• **Extrait du texte**
——
La récente arrestation d’Ali Abunimah, un journaliste canadien, par les services de Mario Fehr à Zürich en février 2025, contre l’avis de nos services de renseignement est une pièce d’anthologie de sottise, d’ignorance et d’absence de sens stratégique.10 Cela a donné une mauvaise visibilité à la Suisse, mais plus que cela, on peut estimer que M. Fehr a multiplié par 100 le risque d’avoir des attentats terroristes en Suisse. Non par les Palestiniens, car les Palestiniens ne mènent pas d’attentat en dehors du territoire de la Palestine historique, mais par d’autres mouvements qui n’ont rien à voir avec la Palestine, mais qui désormais percevront la Suisse comme un pays ennemi.

C’est pour cette raison que l’on parle de « conflit asymétrique » et non « dissymétrique ». C’est malheureusement un concept très mal compris en Occident, et parce que nous ne le comprenons pas nous créons nous même les conditions du terrorisme. Tous les attentats qui ont frappé l’Europe depuis 2014 étaient prévisibles. Sans exception…

D’un côté, l’UE donne de l’argent, de l’autre, Israël bombarde presque quotidiennement la Syrie et détruit les infrastructures. Dans quelle logique nous trouvons-nous ?

Il faudrait d’abord définir ce que l’on appelle « Syrie » ! Aujourd’hui, il s’agit d’un pays partagé entre des factions rivales. Nous sommes dans la situation prévue par le Plan Yinon.

Le problème ici est que les Occidentaux n’ont pas d’objectifs. Ils font la guerre pour Israël. Les Occidentaux ont été les principaux acteurs de la guerre qui a secoué le pays dès 2011. Ce sont les Occidentaux qui ont amené les islamistes dans le pays en les repoussant depuis l’Irak.11 Ce sont les Occidentaux qui les ont armés.12 Ce sont les Occidentaux qui ont provoqué ce changement de pouvoir. Ce sont les Occidentaux qui s’en félicitent.13

Lorsqu’on voit la réaction des dirigeants européens face à la situation en Ukraine, en Palestine ou en Syrie, cela pose la question des personnes que nous élisons. Dans aucun de ces conflits, ils n’ont de stratégie de sortie. Ils essaient d’agir que lorsque la situation devient désespérée, comme en Ukraine, mais jamais avant, lorsqu’on peut prévenir les massacres. Il n’y a jamais d’anticipation de stratégie basée sur le dialogue.
——
• **Matériel**
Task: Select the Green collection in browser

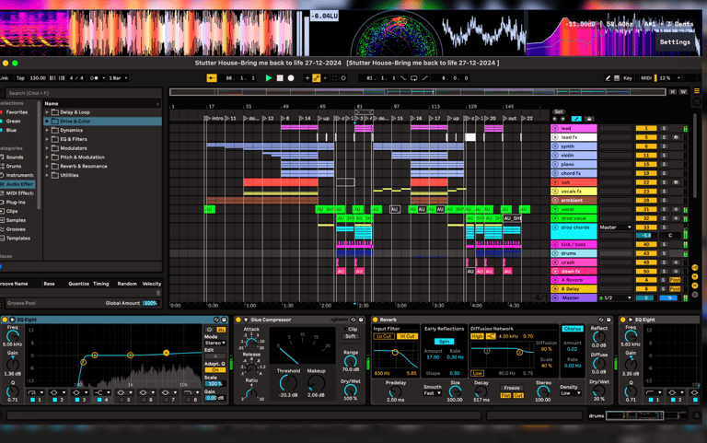Action: 13,121
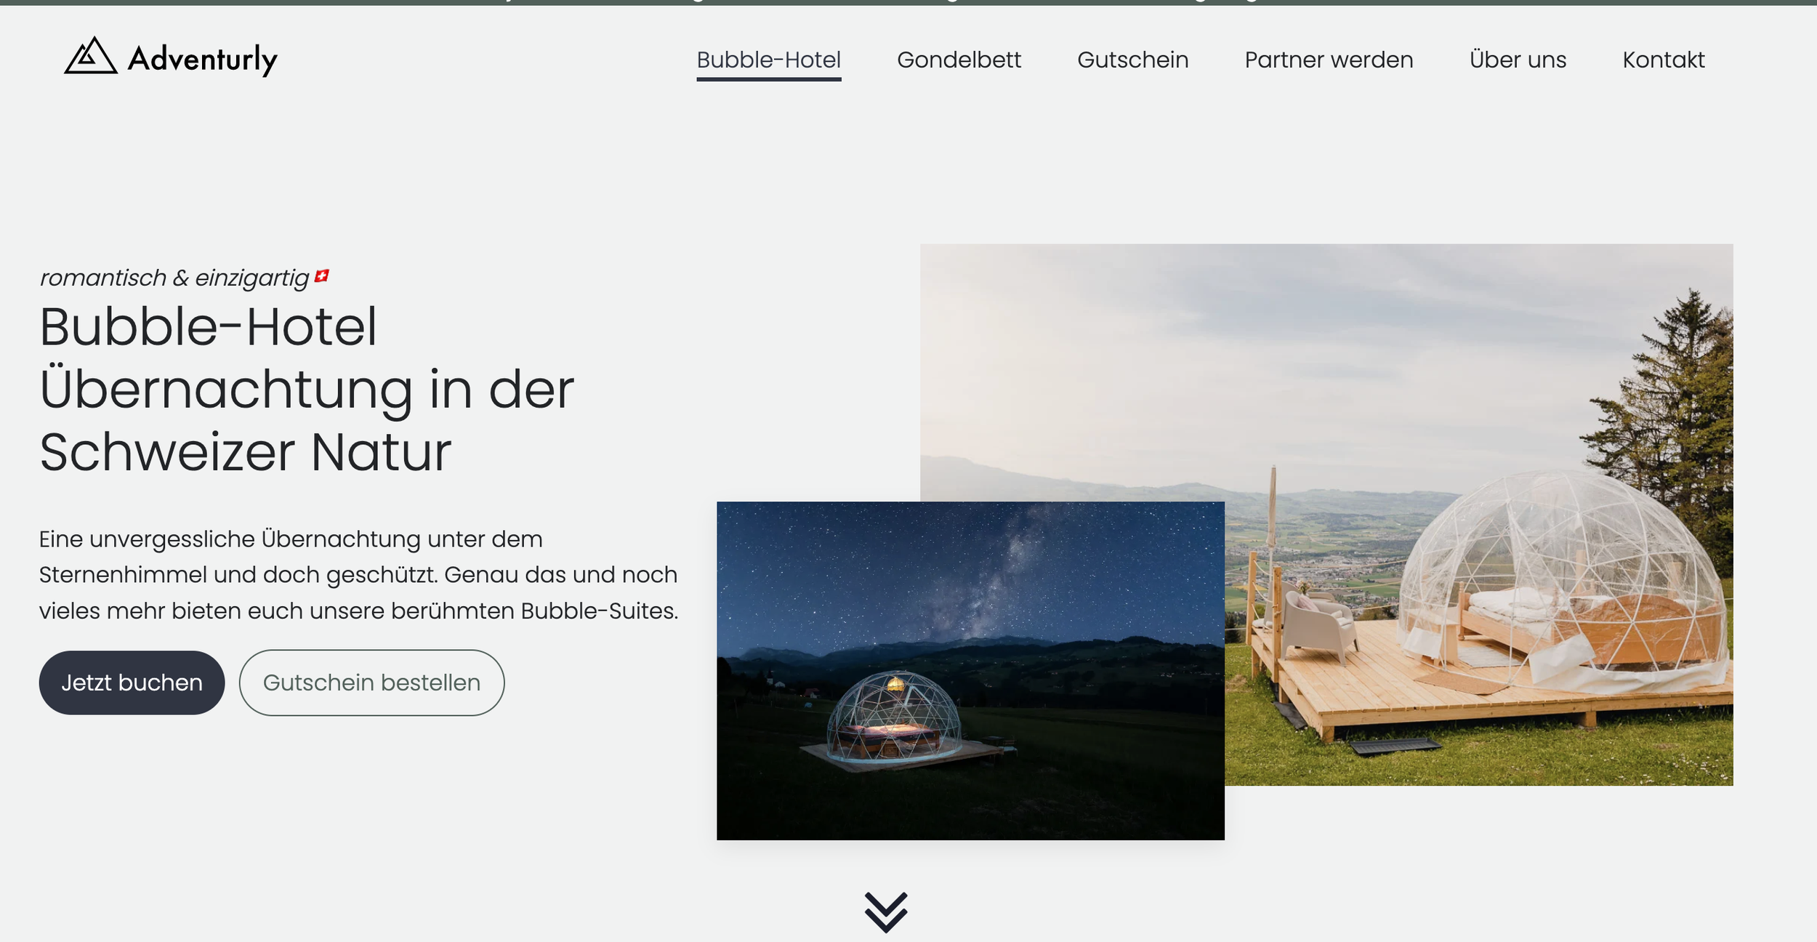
——
• **Consignes**
**1)** Répondez aux questions suivantes d'après l'extrait :
(a) Dans quelle ville et à quelle date Ali Abunimah a-t-il été arrêté ?
(b) Depuis quelle année les attentats qui ont frappé l'Europe étaient-ils tous prévisibles ?
(c) Quel plan prévoyait la situation actuelle de la Syrie ?
**2)** Restituez à l'identique le passage de l'extrait situé entre « D’un côté, l’UE » et « nous trouvons-nous ? », ces deux bornes comprises.

• **Corrigé**
**1)**
(a) À Zürich, en février 2025.
(b) Depuis 2014.
(c) Le Plan Yinon.

**2)**
D’un côté, l’UE donne de l’argent, de l’autre, Israël bombarde presque quotidiennement la Syrie et détruit les infrastructures. Dans quelle logique nous trouvons-nous ?